Ti sta solo stuzzicando. È solo un idiota che non ha nient'altro da fare se non infastidirti, non devi reagire. Mantieni la calma. Si disse lui, fissandolo con uno sguardo più che truce. Sarà, ma almeno io mi impegno veramente per il bene della missione, a differenza di qualcun altro qui presente. ribatté.
« Oh! Non ti facevo capace di lanciare frecciatine... » l'altro ridacchiò, come se avesse detto una cosa intelligente, e ovviamente, non aveva fatto ciò. «Ho solo detto la verità. E poi, cos'è una frecciatina?» gli domandò, genuinamente curioso.
L'altro scoppiò a ridere, coprendosi la bocca con la mano « Nulla! Assolutamente nulla! Solo un innocuo modo di dire, tutto qui amico mio... »
« La smetti di chiamarmi così? Noi non siamo amici! Semmai siamo compagni, il che è ben diverso. Insomma, è così complicato da comprendere per te? »
« Ovviamente no, ma immaginavo che ormai ti fossi messo l'anima in pace.

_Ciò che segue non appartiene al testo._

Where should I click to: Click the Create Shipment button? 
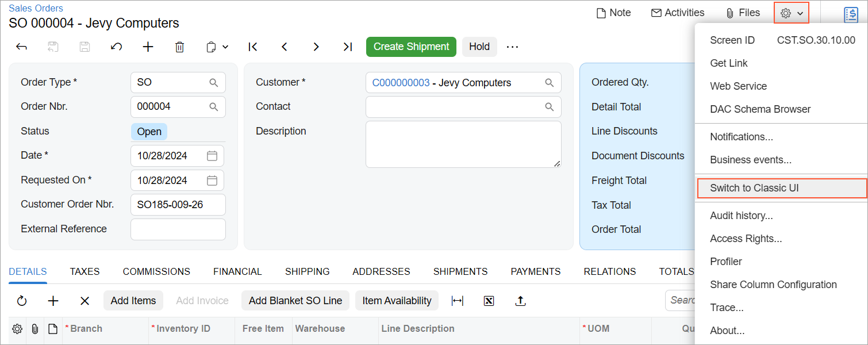coord(411,47)
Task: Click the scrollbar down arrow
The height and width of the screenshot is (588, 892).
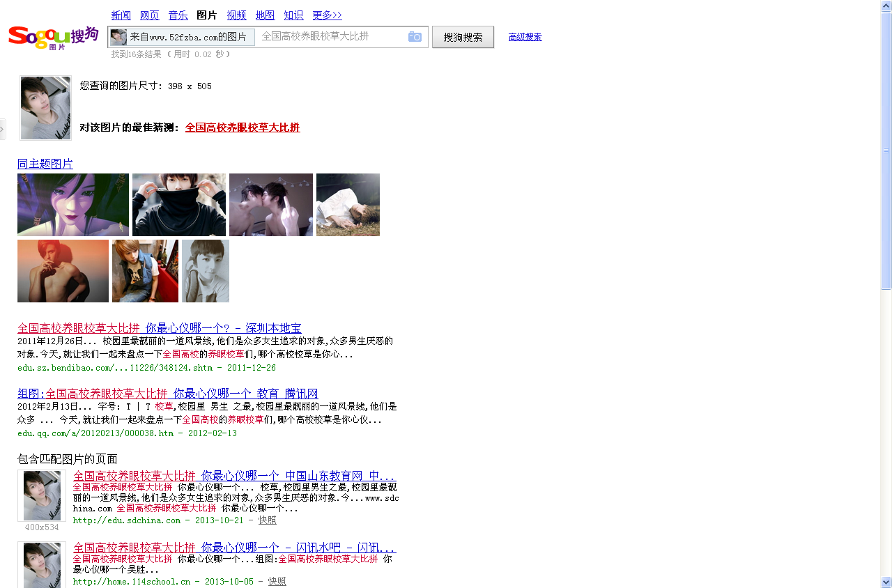Action: pos(886,582)
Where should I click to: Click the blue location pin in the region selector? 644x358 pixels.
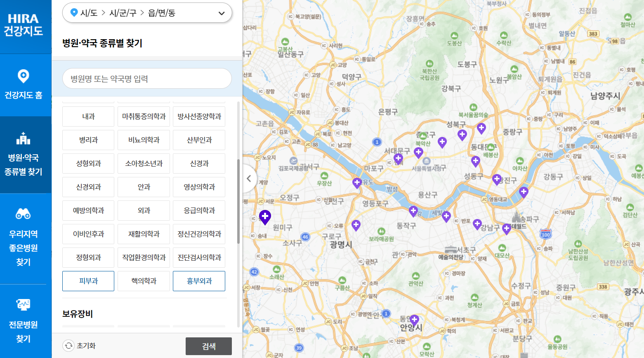click(x=73, y=12)
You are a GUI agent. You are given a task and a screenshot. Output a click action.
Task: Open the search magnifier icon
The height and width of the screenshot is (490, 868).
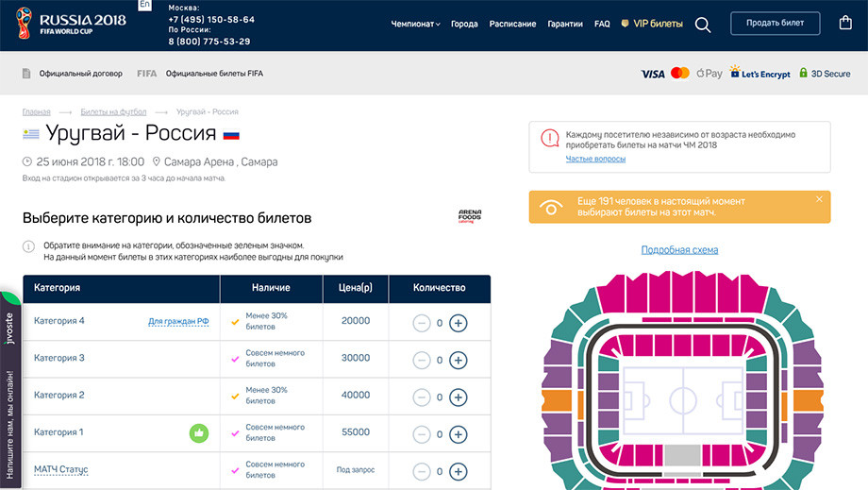click(703, 25)
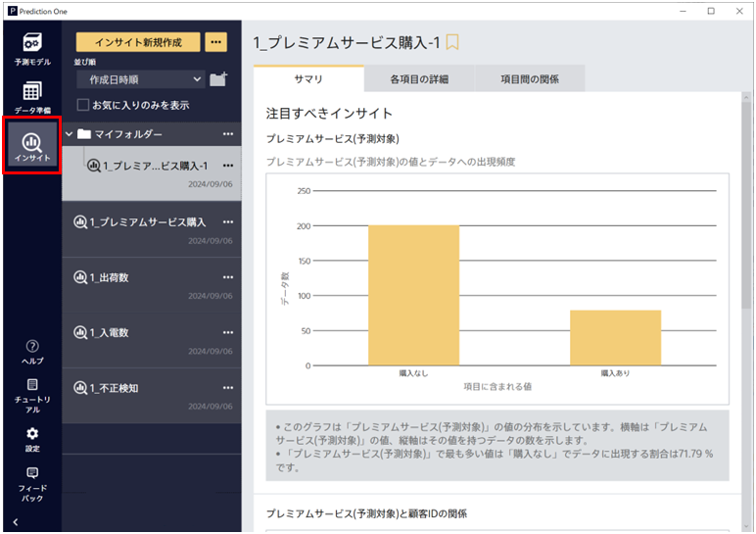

Dobbiamo convivere ancora un anno insieme caro mio! E se già la prendi così, come possiamo andare avanti senza problemi? Un po' di buon senso, Ares! »
« Ugh, muoviamoci invece di chiacchierare come due stupide ragazzine! » ordinò, freddo.
« Agli ordini, comandante! » rispose l'altro facendo il saluto militare, e sorridendogli strafottente.
L'idea di passare dal retro era stata di Ares, obbiettivamente molto molto meglio di quello di Poseidone, che consisteva nell'attaccare la bestia frontalmente, e sicuramente farsi ammazzare. Si vedeva che le strategie non erano un qualcosa che gli riusciva bene.
Gli aveva tenuto il broncio come un bambino piccolo per tutto il tempo in cui aveva cercato delle armi, solo perché aveva osato dirgli che si sarebbe fatto sbranare immediatamente se avesse tentato di farlo. Poteva essere più potente, l'altro, ma era sicuramente più infantile e meno efficace di uno come lui.
Un comportamento molto adulto. Si era astenuto dal fargli i complimenti. Che razza di soggetto, non poteva proprio farcela con lui. Capiva perfettamente Zeus: Poseidone non sarebbe mai stato in grado di guidarli con successo alla fine della missione. Ma ovviamente si era risparmiato da rivelargli quel pensiero, altrimenti oltre alla Chimera avrebbe affogato anche lui, quel permaloso.
I loro passi non erano molto udibili, almeno non ad orecchio umano, complice probabilmente l'erba morbida tagliata quasi completamente. Il retro della struttura tuttavia aveva un non so che di inquietante. A parte l'erba infatti nulla era curato come la parte anteriore. Gli alberi sembravano morti o malati, e alcuni addirittura spezzati, come parte delle statue e delle fontane.
Non ci voleva un genio per capire che era lì che si allenava Zeus. Ovviamente, aveva bisogno di uno spazio abbastanza grande per poter colpire i bersagli senza danneggiare la villa. Il dio del Cielo aveva un talento innaturale, ed Ares spesso si era ritrovato a domandarsi a come avesse fatto.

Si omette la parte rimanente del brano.